While it is tempting to work at even lower resolutions to further reduce compute cost, prior work has demonstrated that human performance on image classification begins to drop rapidly below these sizes. Instead, motivated by early color display palettes, we create our own 9-bit color palette to represent pixels. Using this palette yields an input sequence length 3 times shorter than the standard (R, G, B) palette, while still encoding color faithfully.

Experimental results

There are two methods we use to assess model performance, both of which involve a downstream classification task. The first, which we refer to as a linear probe, uses the trained model to extract features[5] from the images in the downstream dataset, and then fits a logistic regression to the labels.
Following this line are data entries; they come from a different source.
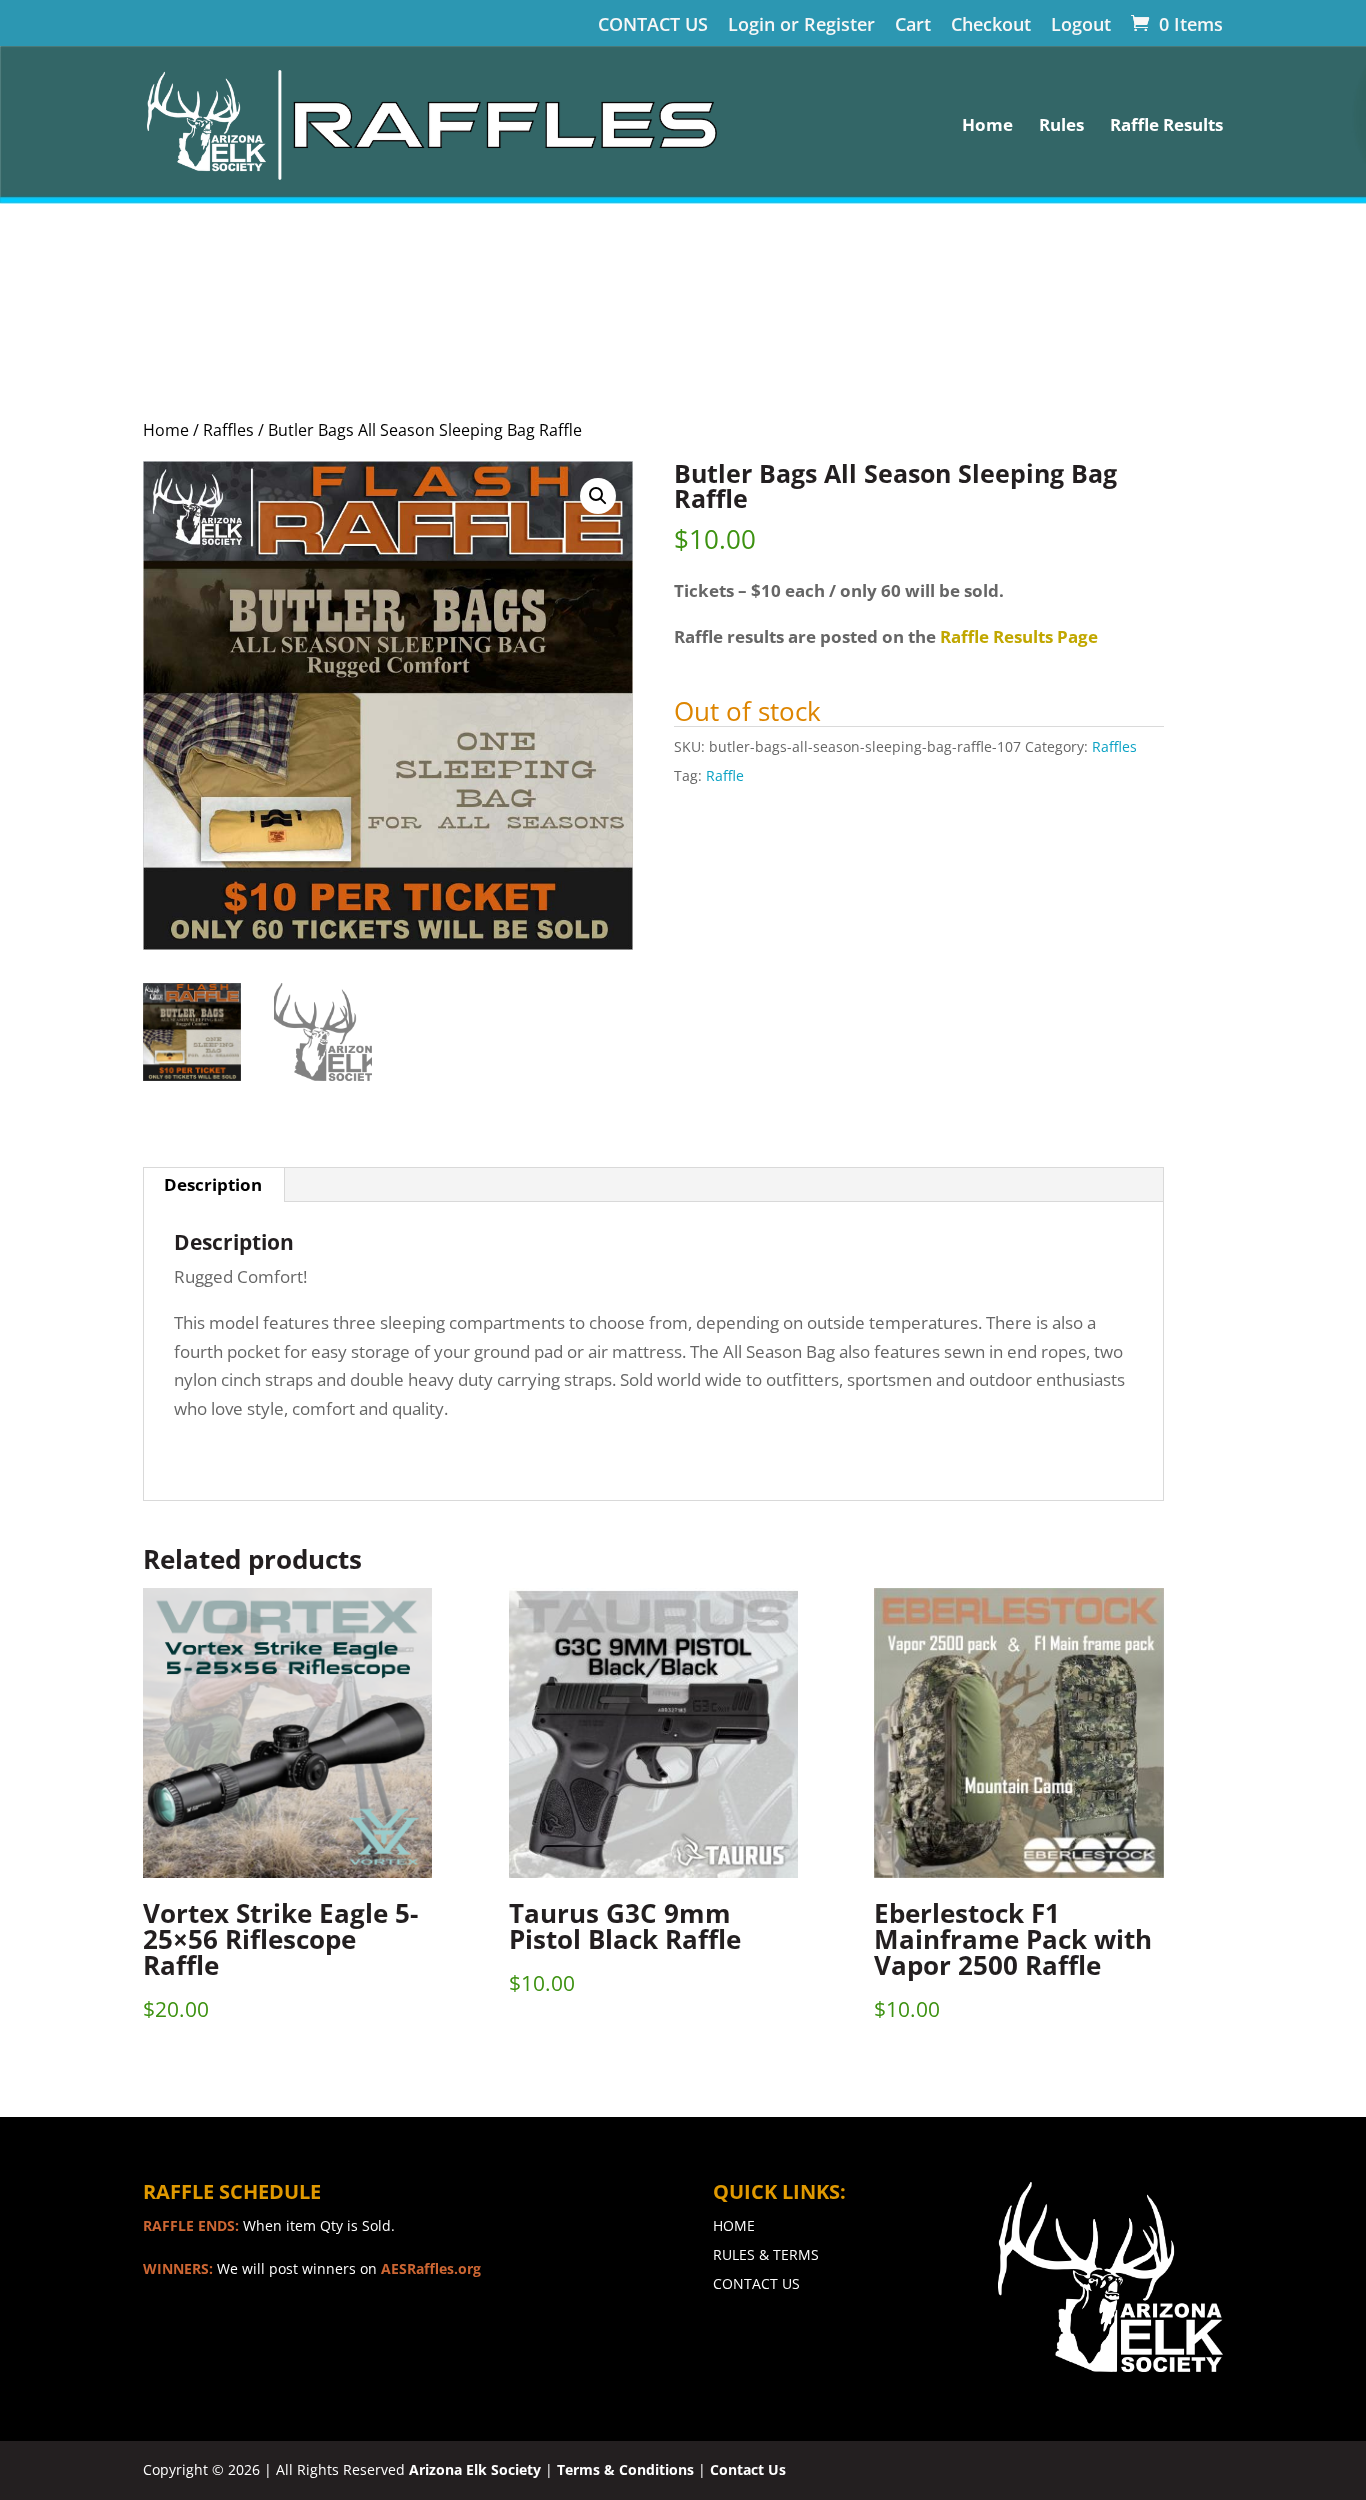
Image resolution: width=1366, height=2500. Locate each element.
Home (987, 127)
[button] (598, 496)
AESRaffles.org (431, 2268)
The second method fine-tunes[6] the entire model on the downstream dataset.

Since next pixel prediction is not obviously relevant to image classification, features from the final layer may not be the most predictive of the object category. Our first result shows that feature quality is a sharply increasing, then mildly decreasing function of depth. This behavior suggests that a transformer generative model operates in two phases: in the first phase, each position gathers information from its surrounding context in order to build a contextualized image feature. In the second phase, this contextualized feature is used to solve the conditional next pixel prediction task. The observed two stage performance of our linear probes is reminiscent of another unsupervised neural net, the bottleneck autoencoder, which is manually designed so that features in the middle are used.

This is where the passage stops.